癩病患者の悲劇再び

MRSA(メチシリン耐性ブドウ球菌)というと何か特別なバイ菌と考え,そのバイ菌を持っている人も特別に汚い人と無邪気に考える人が医療関係者にも多い.そのため,特別養護老人ホームとか,老人保健施設とか,障害児(者)の施設で,外部の病院から戻ってくるのを拒否されたり,戻ってからも隔離され,行動を束縛され,十分なケアを受けられないといったケースが多い.
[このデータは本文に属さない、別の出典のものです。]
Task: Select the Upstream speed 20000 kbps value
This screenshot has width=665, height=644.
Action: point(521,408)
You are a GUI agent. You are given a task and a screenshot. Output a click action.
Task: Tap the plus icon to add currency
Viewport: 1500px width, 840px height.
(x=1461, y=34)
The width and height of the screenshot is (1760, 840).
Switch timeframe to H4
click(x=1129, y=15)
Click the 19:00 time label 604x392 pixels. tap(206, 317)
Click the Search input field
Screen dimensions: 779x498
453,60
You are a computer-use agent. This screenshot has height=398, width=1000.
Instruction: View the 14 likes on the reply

MRSAは所詮,常在菌であるブドウ球菌の1種である.恐ろしいのは,抗生物質を乱用する医療施設の中だけだ.老人ホームや障害者施設では何ら害を及ぼさない.稲松(1)は,特別養護老人ホームでは,MRSAのみを目標とした特別の対策を行わなくても,施設内での交叉感染はまれであり,感染症発症の実害も認められなかったとしている.我々の施設でも,過去5年で5例のMRSA保菌者(すべて外部の病院入院中に抗菌薬投与を受けていた)を受け入れたが,特別の対策は行っておらず,MRSA感染症は1例もない.

癩病患者の悲劇を繰り返してはならない.医療関係者であるとないとにかかわらず,MRSA保菌者への偏見と不当な差別をなくすよう,努力していかなくてはならない.

1.稲松孝思.高齢者施設と感染対策.日本感染症学会編集,厚生省医薬安全局安全対策課編集協力改訂院内感染対策テキスト.へるす出版.pp179-186.